_Exercise instructions:_
Go over the data below line by line, and state how many lines contain the string "computer". Give the number only.

_Supplied records:_
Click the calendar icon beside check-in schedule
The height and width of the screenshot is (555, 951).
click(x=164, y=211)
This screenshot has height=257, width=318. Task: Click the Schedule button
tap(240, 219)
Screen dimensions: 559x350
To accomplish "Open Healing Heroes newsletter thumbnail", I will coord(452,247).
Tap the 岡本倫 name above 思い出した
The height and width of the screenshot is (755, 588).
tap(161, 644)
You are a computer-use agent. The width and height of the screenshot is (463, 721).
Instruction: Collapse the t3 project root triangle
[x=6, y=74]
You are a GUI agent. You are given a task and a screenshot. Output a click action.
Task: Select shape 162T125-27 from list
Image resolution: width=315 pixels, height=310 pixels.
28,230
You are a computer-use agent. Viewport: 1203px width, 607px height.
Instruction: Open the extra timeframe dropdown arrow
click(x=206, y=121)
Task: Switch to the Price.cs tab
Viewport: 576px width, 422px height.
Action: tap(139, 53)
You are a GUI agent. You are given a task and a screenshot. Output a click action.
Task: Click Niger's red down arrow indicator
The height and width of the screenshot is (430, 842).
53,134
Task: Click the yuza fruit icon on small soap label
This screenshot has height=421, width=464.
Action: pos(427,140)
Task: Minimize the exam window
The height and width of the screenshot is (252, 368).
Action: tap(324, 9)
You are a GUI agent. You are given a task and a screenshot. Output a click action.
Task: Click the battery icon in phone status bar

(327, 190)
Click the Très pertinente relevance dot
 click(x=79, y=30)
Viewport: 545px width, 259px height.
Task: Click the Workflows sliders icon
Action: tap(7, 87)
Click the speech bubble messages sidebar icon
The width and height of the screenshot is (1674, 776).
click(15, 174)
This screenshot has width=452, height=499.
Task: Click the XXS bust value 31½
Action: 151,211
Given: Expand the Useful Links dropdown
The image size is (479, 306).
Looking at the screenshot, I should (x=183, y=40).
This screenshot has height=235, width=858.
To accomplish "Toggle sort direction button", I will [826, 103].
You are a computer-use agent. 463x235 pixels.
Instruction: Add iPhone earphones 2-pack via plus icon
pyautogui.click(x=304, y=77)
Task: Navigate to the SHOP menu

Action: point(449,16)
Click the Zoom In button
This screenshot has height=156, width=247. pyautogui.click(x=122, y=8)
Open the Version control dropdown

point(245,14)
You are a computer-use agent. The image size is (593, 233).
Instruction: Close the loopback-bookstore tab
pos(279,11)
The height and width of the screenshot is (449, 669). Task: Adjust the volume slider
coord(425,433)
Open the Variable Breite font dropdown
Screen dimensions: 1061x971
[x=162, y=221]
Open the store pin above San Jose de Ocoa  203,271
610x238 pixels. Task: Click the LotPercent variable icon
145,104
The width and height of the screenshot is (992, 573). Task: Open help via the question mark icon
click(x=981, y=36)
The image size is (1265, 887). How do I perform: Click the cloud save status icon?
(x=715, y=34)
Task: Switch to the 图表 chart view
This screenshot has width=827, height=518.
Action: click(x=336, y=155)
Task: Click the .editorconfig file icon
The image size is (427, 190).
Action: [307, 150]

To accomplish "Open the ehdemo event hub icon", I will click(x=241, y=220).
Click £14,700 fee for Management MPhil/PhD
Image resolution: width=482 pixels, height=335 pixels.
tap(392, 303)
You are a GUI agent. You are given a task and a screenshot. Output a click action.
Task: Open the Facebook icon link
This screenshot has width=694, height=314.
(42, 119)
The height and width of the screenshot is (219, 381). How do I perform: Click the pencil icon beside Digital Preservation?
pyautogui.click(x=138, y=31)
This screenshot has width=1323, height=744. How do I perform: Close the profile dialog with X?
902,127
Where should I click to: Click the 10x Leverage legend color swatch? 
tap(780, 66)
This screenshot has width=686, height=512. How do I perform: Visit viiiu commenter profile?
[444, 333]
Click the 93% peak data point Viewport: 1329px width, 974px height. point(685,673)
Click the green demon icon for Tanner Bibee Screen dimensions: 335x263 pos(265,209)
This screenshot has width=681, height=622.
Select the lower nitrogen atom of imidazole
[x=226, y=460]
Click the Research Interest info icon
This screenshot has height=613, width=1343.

_Problem solution:_
4